How to find global static initializations

2019-02-14 17:09发布

问题:

I just read this excellent article: http://neugierig.org/software/chromium/notes/2011/08/static-initializers.html and then I tried: https://gcc.gnu.org/onlinedocs/gccint/Initialization.html

What it says about finding initializers does not work for me though. The .ctors section is not available, but I could find .init_array (see also Can't find .dtors and .ctors in binary). But how do I interpret the output? I mean, summing up the size of the pages can also be handled by the size command and its .bss column - or am I missing something?

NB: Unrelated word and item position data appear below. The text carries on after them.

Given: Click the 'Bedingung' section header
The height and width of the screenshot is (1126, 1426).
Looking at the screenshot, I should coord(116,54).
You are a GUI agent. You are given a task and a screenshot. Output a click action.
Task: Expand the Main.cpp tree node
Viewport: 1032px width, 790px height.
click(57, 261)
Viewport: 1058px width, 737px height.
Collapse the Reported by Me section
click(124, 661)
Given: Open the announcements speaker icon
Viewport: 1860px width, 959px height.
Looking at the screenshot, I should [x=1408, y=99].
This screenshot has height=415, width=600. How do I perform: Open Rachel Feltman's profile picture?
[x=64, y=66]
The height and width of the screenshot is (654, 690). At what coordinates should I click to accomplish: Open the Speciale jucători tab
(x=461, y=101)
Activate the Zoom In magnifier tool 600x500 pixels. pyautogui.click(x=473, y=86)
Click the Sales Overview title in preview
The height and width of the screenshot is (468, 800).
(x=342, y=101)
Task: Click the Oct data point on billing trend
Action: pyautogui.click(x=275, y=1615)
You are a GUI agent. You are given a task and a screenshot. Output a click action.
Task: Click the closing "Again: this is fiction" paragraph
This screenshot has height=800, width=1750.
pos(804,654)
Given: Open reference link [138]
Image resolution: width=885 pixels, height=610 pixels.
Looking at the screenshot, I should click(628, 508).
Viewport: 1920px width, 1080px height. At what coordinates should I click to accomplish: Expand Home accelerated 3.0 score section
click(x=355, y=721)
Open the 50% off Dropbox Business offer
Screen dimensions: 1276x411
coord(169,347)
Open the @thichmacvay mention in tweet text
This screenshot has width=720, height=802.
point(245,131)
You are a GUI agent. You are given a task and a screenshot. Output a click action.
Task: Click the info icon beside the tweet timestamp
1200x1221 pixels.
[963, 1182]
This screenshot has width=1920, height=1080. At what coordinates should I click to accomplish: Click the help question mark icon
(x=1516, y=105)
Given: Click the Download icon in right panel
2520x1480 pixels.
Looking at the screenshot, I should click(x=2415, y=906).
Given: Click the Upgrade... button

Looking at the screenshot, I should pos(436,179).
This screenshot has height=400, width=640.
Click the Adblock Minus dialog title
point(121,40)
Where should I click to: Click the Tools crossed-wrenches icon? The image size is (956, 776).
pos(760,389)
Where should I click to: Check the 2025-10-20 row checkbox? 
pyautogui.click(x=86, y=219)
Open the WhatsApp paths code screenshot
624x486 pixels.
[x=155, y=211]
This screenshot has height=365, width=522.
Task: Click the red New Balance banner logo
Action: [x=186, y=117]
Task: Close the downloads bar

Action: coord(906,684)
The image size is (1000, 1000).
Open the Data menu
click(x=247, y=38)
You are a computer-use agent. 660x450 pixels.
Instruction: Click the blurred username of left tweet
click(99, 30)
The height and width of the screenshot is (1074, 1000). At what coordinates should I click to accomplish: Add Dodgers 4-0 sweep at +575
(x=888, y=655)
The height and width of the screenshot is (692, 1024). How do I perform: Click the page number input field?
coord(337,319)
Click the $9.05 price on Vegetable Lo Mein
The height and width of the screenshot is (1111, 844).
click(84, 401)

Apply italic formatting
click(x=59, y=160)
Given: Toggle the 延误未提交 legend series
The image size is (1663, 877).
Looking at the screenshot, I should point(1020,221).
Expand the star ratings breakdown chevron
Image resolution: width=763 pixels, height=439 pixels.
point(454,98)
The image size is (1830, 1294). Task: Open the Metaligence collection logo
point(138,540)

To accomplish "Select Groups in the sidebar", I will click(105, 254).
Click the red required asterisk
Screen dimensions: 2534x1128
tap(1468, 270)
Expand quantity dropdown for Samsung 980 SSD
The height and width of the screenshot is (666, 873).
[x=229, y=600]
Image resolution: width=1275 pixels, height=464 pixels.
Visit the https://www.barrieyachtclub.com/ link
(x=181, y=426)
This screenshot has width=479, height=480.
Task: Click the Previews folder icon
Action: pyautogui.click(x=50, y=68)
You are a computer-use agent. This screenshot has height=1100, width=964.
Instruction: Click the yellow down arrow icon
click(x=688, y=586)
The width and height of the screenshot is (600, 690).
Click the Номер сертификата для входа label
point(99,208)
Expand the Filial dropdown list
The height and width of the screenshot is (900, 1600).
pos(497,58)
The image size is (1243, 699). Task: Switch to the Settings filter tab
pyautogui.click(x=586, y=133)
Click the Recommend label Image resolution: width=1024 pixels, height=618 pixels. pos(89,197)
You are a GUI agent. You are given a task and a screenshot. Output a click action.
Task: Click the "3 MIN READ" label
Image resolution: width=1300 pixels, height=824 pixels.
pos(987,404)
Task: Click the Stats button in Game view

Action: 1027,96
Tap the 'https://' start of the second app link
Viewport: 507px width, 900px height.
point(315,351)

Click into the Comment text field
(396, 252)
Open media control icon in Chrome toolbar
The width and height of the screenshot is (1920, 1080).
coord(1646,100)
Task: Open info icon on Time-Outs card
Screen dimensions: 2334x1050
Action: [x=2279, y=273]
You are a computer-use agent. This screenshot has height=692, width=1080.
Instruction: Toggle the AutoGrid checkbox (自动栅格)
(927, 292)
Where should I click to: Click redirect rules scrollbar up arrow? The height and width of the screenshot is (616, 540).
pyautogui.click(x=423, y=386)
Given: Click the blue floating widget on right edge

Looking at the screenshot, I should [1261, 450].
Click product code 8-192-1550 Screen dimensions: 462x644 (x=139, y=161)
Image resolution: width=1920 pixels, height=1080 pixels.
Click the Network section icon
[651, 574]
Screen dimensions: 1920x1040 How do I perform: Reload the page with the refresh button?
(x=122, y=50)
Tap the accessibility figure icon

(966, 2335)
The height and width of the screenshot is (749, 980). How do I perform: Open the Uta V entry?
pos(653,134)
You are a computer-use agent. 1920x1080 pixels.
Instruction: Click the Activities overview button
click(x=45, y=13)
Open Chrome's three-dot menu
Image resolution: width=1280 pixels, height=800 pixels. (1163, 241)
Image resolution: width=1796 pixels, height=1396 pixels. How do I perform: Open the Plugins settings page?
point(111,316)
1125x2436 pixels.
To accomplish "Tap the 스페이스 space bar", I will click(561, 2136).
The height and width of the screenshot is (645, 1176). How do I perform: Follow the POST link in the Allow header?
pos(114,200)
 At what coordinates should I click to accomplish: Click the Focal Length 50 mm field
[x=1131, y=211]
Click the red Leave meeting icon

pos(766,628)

Furthermore, nm does not report any *_GLOBAL__I_* symbols, only *_GLOBAL__N_* functions, and - more interesting - _GLOBAL__sub_I_somefile.cpp entries. The latter probably indicates files with global initialization. But can I somehow get a list of constructors that are being run? Ideally, a tool would give me a list of

Foo::Foo in file1.cpp:12
Bar::Bar in file2.cpp:45
...

(assuming I have debug symbols available). Is there such a tool? If not, how could one write it? Does the .init_array section contain pointers to code which could be translated via some DWARF magic to the above?

回答1:

As you already observed, the implementation details of contructors/initialization functions are highly compiler (version) dependent. While I am not aware of a tool for this, what current GCC/clang versions do is simple enough to let a small script do the job: .init_array is just a list of entry points. objdump -s can be used to load the list, and nm to lookup the symbol names. Here's a Python script that does that. It should work for any binary that was generated by the said compilers:

#!/usr/bin/env python
import os
import sys

# Load .init_array section
objdump_output = os.popen("objdump -s '%s' -j .init_array" % (sys.argv[1].replace("'", r"\'"),)).read()
is_64bit = "x86-64" in objdump_output
init_array = objdump_output[objdump_output.find("Contents of section .init_array:") + 33:]
initializers = []
for line in init_array.split("\n"):
    parts = line.split()
    if not parts:
        continue
    parts.pop(0)  # Remove offset
    parts.pop(-1) # Remove ascii representation

    if is_64bit:
        # 64bit pointers are 8 bytes long
        parts = [ "".join(parts[i:i+2]) for i in range(0, len(parts), 2) ]

    # Fix endianess
    parts = [ "".join(reversed([ x[i:i+2] for i in range(0, len(x), 2) ])) for x in parts ]

    initializers += parts

# Load disassembly for c++ constructors
dis_output = os.popen("objdump -d '%s' | c++filt" % (sys.argv[1].replace("'", r"\'"), )).read()
def find_associated_constructor(disassembly, symbol):
    # Find associated __static_initialization function
    loc = disassembly.find("<%s>" % symbol)
    if loc < 0:
        return False
    loc = disassembly.find(" <", loc)
    if loc < 0:
        return False
    symbol = disassembly[loc+2:disassembly.find("\n", loc)][:-1]
    if symbol[:23] != "__static_initialization":
        return False
    address = disassembly[disassembly.rfind(" ", 0, loc)+1:loc]
    loc = disassembly.find("%s <%s>" % (address, symbol))
    if loc < 0:
        return False
    # Find all callq's in that function
    end_of_function = disassembly.find("\n\n", loc)
    symbols = []
    while loc < end_of_function:
        loc = disassembly.find("callq", loc)
        if loc < 0 or loc > end_of_function:
            break
        loc = disassembly.find("<", loc)
        symbols.append(disassembly[loc+1:disassembly.find("\n", loc)][:-1])
    return symbols

# Load symbol names, if available
nm_output = os.popen("nm '%s'" % (sys.argv[1].replace("'", r"\'"), )).read()
nm_symbols = {}
for line in nm_output.split("\n"):
    parts = line.split()
    if not parts:
        continue
    nm_symbols[parts[0]] = parts[-1]

# Output a list of initializers
print("Initializers:")
for initializer in initializers:
    symbol = nm_symbols[initializer] if initializer in nm_symbols else "???"
    constructor = find_associated_constructor(dis_output, symbol)
    if constructor:
        for function in constructor:
            print("%s %s -> %s" % (initializer, symbol, function))
    else:
        print("%s %s" % (initializer, symbol))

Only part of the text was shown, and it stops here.